Lord, I thank you so much for your beautiful daughter, and for the gift that she is to this earth. I thank you for all of the talents that you’ve given her to bless the church and to reach the lost. Lord, you know the path her life has taken her… you know the ups and downs and the hurts she faces. Be near to her. Bless her with a HUGE awareness of your presence, with a deep desire for your voice- and Lord, let your joy bubble out of her. Bring her ever nearer… Further up, and further in, you know.
Amen.
Thanks for sharing these words, you heart, with us!
I will be praying for you. That you may really experience the Lord’s presence with you in your heartache and your pain. That you may continue to grow ever closer to Him and that He shows you more and more of His heart. His love for you. x
Dear Lord,
You know Lauren’s pain and heartache. You know the longings of her heart and the depth of her despair. And most wonderful, Lord, you know her name–you call her “Mine.” You claim her as your dear daughter. And you weep with her. You beckon her to come into your embrace–to find rest and healing in the only arms that can offer it. Father God, comfort Lauren in this time of intense grief, bring her your peace and the hope that surpasses all understanding. Help her to trust in your faithfulness, despite how things look through her human eyes or understanding. All of this is prayed in Jesus precious name. Amen.
I know there are no words that I can say to lessen the pain; it’s all too familiar. But please know that I will be praying for you, for peace especially. *hugs*
Thank you for sharing your story, Lauren! It is beautifully written, and touches my heart. I will be praying for you!
I’m praying for you, Lauren. I’ve been through the journey, and I understand the pain. All of our stories are unique to each one, but the grief which accompanies infertility and pregnancy loss translates the same to each soul who experiences it.
I pray peace and wholeness to rise out of brokenness. God is faithful:).
Dear Lauren,
I don’t know, really, your particular pain… but I know my own, and I can enter yours in part. I know what it’s like to not be okay. I know what it’s like for things to not make sense at all. I know of dreams dying, hopes being crushed. But I also know, like you, of God’s goodness in the middle of it all, and of the deeper and deeper surrender. It hurts–really, really hurts. But it’s worth it, in the end–to have less of us, more of Him. This is the short part… soon, we will be with Him, forever.
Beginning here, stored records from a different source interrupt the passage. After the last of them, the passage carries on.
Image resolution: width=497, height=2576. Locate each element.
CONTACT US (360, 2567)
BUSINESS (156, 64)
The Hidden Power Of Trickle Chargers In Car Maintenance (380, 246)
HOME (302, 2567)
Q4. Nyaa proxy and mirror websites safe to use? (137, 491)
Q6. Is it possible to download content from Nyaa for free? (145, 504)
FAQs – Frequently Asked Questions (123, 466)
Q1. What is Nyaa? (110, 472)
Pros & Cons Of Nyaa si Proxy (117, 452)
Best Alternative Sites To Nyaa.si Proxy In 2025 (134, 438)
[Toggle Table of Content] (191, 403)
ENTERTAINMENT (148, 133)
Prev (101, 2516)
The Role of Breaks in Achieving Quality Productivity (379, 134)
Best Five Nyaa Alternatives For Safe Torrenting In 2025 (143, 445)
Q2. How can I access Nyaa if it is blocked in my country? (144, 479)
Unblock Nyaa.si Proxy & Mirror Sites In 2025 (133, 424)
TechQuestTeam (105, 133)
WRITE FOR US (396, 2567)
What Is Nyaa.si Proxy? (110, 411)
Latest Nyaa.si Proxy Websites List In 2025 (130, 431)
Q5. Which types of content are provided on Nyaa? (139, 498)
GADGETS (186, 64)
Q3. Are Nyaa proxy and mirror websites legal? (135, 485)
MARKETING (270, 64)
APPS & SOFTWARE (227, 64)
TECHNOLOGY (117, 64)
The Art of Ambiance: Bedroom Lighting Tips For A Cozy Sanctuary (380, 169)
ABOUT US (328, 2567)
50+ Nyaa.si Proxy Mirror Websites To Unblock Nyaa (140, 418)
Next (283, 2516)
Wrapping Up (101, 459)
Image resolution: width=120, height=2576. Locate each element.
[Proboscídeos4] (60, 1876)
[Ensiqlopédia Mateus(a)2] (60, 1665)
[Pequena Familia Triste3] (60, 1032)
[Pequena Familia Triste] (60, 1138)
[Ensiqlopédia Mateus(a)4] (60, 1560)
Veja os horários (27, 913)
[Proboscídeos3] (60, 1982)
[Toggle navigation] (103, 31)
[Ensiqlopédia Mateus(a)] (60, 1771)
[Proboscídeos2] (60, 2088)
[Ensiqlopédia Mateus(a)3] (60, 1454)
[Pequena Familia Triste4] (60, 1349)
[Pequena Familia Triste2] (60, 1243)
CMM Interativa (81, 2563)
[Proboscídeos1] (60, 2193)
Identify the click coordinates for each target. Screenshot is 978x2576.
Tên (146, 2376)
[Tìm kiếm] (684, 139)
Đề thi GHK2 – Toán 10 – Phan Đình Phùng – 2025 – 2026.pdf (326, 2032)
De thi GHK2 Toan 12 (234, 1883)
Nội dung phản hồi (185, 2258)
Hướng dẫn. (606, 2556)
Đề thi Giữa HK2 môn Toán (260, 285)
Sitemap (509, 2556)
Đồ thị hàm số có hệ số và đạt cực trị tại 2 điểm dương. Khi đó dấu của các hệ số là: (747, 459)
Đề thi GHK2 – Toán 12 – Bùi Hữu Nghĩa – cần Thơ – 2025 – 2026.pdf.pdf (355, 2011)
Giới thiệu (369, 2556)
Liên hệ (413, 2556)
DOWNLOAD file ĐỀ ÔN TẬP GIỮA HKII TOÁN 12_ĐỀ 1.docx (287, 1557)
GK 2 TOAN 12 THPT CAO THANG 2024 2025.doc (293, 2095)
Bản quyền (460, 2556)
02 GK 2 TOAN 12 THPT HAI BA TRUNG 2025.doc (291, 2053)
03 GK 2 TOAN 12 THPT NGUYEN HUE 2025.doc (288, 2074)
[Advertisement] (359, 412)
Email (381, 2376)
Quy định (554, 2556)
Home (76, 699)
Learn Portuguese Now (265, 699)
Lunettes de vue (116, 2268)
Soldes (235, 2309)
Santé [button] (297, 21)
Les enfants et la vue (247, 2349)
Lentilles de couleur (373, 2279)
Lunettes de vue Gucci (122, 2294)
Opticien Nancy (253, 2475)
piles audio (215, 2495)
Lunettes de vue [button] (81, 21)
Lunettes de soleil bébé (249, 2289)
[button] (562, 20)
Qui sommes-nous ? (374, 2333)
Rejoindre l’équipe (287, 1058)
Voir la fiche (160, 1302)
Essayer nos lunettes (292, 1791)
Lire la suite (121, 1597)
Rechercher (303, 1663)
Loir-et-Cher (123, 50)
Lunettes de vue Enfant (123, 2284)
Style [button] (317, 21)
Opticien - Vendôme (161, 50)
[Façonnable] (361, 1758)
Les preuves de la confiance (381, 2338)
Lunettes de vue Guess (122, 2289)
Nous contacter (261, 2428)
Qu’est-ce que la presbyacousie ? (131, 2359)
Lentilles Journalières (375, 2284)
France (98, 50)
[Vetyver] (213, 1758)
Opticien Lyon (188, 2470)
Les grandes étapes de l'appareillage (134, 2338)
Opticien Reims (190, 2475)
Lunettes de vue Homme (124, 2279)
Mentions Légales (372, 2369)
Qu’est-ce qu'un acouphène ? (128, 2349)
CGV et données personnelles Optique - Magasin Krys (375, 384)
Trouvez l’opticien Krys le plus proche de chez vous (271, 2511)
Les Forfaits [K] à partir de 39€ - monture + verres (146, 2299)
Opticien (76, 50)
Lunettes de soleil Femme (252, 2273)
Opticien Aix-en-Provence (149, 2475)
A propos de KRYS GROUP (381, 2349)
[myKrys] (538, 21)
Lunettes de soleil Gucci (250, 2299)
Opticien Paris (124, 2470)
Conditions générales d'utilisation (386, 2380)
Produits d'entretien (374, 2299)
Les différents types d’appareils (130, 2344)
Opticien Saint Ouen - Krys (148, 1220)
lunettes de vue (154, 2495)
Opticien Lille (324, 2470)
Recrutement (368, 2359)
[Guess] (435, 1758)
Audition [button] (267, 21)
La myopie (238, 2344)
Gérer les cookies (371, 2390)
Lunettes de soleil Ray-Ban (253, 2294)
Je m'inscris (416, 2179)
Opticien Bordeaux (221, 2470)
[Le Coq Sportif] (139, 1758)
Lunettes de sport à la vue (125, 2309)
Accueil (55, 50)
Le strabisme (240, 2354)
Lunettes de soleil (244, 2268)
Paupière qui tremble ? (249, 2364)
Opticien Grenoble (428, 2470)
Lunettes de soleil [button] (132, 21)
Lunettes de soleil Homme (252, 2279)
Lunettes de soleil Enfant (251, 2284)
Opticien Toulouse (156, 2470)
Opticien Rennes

Oh, God, thank you. Thank You that You know–that You were a man of sorrows, and acquainted with grief. Thank you that you are here, with us. Always. Thank you for leading us through our pain into fuller and fuller surrender. Thank You that You do it out of love. I pray in particular for Lauren–increase her faith and love for You. Let her see You as her all–Let her find her peace and joy in You, simply You. Show her the beauty that is found even in pain… and give her hope that it will not always be winter. Spring will come. We love You. In Jesus’ name we pray, amen.
Dear Father, I pray that You would comfort and encourage Lauren as she travels this difficult road. Help her to trust and to rest, as You are helping me, in the assurance that You have a perfect plan for our lives – – even if that plan never includes children of our own. Help her to have confidence in Your skill as a healer, a miracle worker, a great and mighty Saviour. Help her to step back from all her trying and fixing and heartbreaking efforts to simply allow You to work. Give us all grace to serve You with these temples, and help us to allow You to be the One that issues forth life from them. In Jesus’ name.